Writing to you from the depths of illness again. Mostly (I hope thanks in part to my utter and complete laziness yesterday, because I otherwise wouldn’t be able to live with that level of inertia) better today, except for a completely raw throat, fatigue, and residual soreness. I didn’t go to my 9 am this morning, but will go to my 2:30. Present at the very least (but just barely) in body.
I slept for two hours today. I never nap. I have never before in my life napped, except in the car. But I’ve just been so tired that there’s no helping it, so I have to assume this is what my body wants. My cat Minerva is doing her best to assist, mainly by fwumping her grande dame voluptuousness down on me so I lose all willpower to rise. And I’m having fever dreams (that would make a surreal list).
Anyway, onto earrings. This is a quick and mostly visual list I put together.

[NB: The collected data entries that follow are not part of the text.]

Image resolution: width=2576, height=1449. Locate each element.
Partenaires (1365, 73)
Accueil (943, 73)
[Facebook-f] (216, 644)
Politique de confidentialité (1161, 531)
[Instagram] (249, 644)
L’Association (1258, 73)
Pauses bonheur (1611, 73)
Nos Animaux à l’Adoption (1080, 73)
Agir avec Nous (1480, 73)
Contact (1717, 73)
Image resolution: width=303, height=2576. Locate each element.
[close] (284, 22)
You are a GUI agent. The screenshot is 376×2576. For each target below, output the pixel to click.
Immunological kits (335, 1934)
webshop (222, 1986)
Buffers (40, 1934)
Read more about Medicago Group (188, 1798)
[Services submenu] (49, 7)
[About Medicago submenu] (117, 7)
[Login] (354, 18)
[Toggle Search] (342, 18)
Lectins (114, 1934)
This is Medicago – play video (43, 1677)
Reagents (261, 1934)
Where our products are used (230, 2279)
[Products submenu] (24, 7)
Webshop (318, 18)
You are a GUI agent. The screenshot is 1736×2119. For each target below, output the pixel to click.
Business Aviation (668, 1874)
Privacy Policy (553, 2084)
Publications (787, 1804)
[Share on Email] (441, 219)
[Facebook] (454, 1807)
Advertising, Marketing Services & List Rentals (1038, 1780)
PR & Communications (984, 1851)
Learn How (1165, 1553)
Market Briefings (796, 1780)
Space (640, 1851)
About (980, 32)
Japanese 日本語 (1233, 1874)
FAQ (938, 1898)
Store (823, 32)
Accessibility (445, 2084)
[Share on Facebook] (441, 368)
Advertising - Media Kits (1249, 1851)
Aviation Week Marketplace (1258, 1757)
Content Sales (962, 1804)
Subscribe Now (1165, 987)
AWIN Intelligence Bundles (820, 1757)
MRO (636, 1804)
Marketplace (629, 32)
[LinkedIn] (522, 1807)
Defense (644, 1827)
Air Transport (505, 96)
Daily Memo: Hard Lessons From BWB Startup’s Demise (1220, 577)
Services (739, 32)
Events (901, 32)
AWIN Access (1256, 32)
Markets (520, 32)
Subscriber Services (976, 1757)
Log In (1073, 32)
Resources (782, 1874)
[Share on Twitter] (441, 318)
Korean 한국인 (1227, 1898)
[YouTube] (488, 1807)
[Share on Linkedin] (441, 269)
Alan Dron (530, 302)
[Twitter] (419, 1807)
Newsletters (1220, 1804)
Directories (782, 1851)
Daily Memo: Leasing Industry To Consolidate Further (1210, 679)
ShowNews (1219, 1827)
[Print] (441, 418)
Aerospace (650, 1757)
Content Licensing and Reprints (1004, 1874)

The best thing about earrings is that my ears aren’t pierced- or haven’t been for at least a decade. I got them pierced with my most most most beloved cousin Megan when we were tiny girls who stilled could bathe in a cooler together. But after an infection (I think in my left) I let mine close. Letting my holes close was one of the best decisions I’ve made in life- okay, that’s overstating it, but a good one- for many reasons. First, I have a
verging on the weird awesome and body-positive level of pride in my earlobes. They’re just like my Moms and her earlobes are divine. I wouldn’t want to change them (or mine) at all. That means no stretching. Also, I have a lot of hair. And it gets caught in everything. My cats mouth, chair joints, my mouth, other people’s mouthes- you get the idea. Can you imagine what would happen if I had earrings? I feel like at home point I would end up with gnarled dreads descending like pigtails from each earlobe. Like the earring would be that little flaw in the cave ceiling that causes the stalactite to form (so visual! I must be feverish!). Lastly, and maybe most importantly, when I look at earrings now I am pleasant removed from all (well, most, because I’m only human and sometimes I want a Vespa even though it’s the middle of winter in New England) feelings of want and acquisitiveness. Instead of lusting for expensive earrings I can sit back and admire them more as works of art, which is really nice. Things I can visually appreciate removed from my sense of how they would interact with my life. It’s much easier to see the beauty in things, in my experience, when those are your feelings, because your experience has been removed from the kind of painful feeling of vainly wanting. Instead of bittersweet, it’s just sweet.
It’s the feeling you get in art museums, surrounded by things beautiful to look at and think on, but that you would never consider hanging above your couch (or, even worse, your television). It’s the feeling I have with perfume and the feeling I hope I can reach soon in relation to clothes (and countless other things). It’s some kind of peace of mind.
So I hope you can join me in appreciating the following earrings for being beautiful and pretty and frivolous and desirable. Without the desire actually attached.
Dolce & Gabbana
Of Rare Origin
Oscar de la Renta
Okay the one exception for me? The lily pad earrings, which I would love to be able to afford for the best roommate ever, Lily (who does have pierced ears. And who, in my sickness, brought me a thing of Advil (of which I had none) and a white rose.) She knows what I need.
Also, another way for me to cruelly destroy My (and maybe your) earring equanimity and zen? You can still wear them as brooches. Want anew, my friends.